◆ Extracted records ◆
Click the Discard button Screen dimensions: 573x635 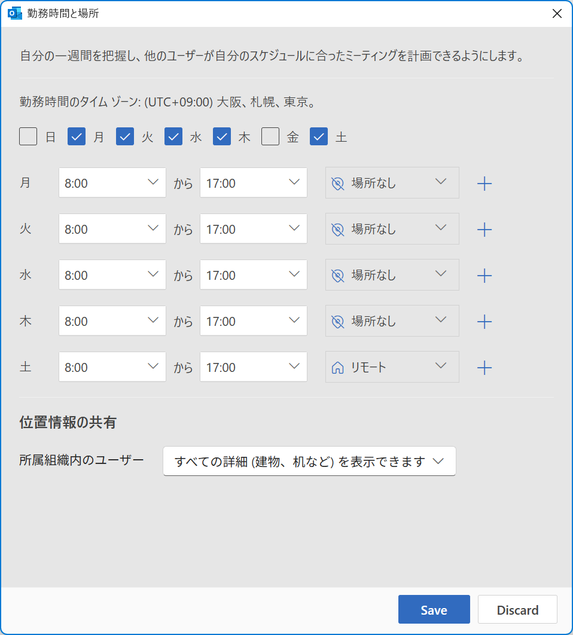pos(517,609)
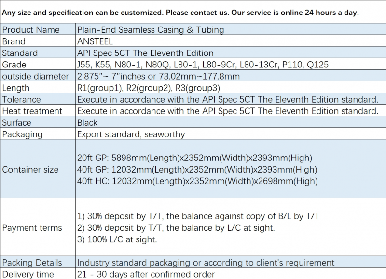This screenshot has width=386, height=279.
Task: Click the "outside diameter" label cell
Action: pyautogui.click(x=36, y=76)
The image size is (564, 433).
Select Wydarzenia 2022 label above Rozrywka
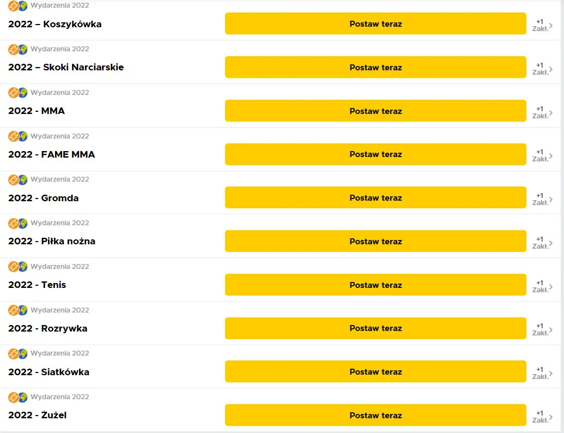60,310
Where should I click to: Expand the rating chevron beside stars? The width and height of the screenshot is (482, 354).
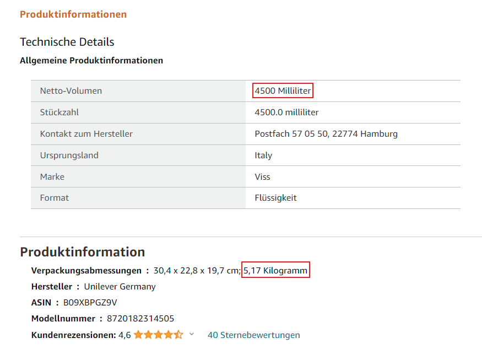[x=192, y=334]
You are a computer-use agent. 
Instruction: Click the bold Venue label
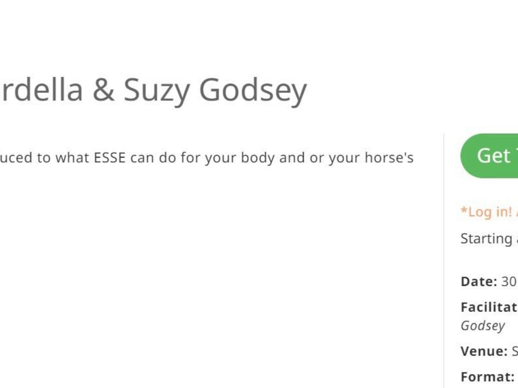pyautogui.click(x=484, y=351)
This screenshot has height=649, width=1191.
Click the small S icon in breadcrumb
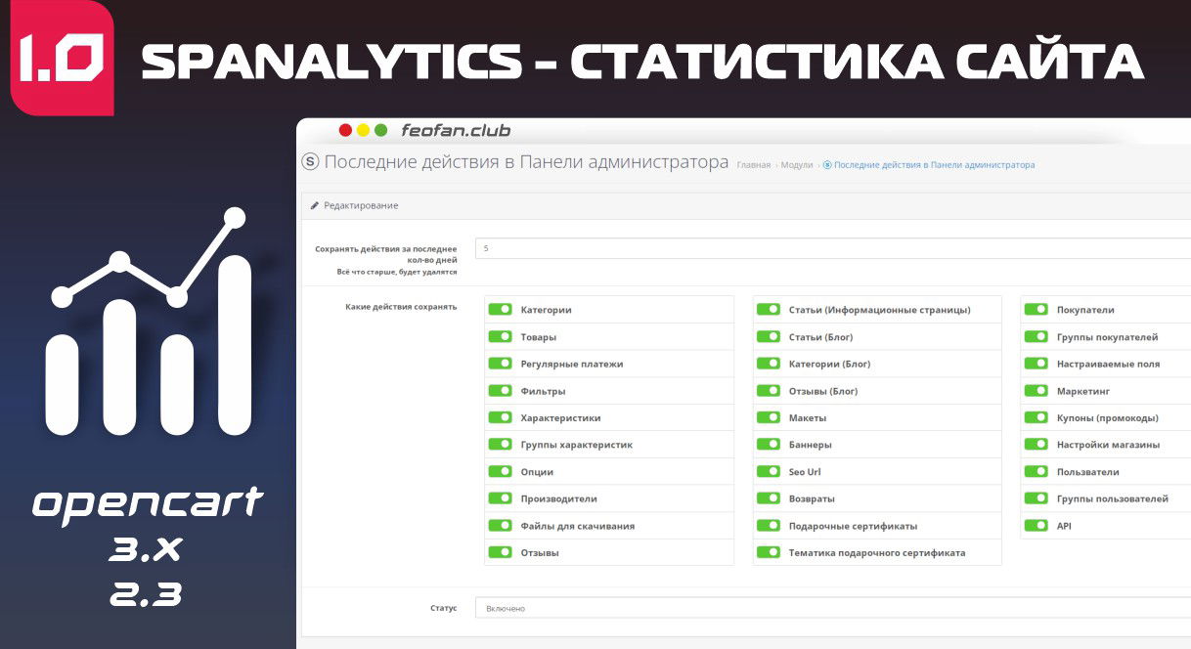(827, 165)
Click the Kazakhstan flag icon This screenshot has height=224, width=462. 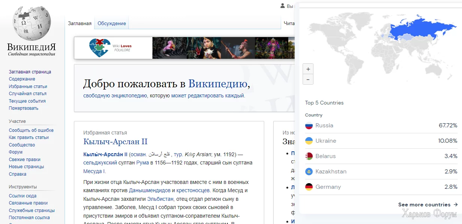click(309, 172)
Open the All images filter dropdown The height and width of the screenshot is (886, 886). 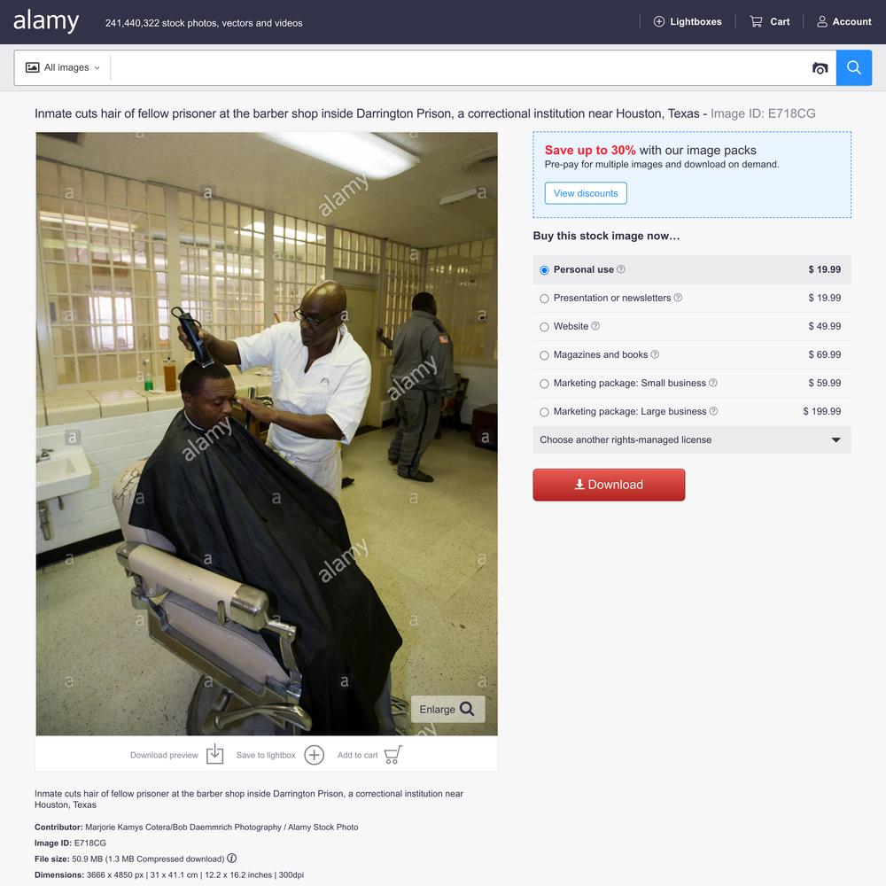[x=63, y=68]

◆ Exercise goal ◆
Your answer should be the exact lines above from the one containing "Select Wydarzenia 2022 label above Rozrywka" through the one containing "You are a computer-use agent.", with both end lines kept and the pictures removed, please.

◆ Exercise solution ◆
Select Wydarzenia 2022 label above Rozrywka
60,310
Where should I click to: Expand the rating chevron beside stars? The width and height of the screenshot is (482, 354).
[x=192, y=334]
You are a computer-use agent. 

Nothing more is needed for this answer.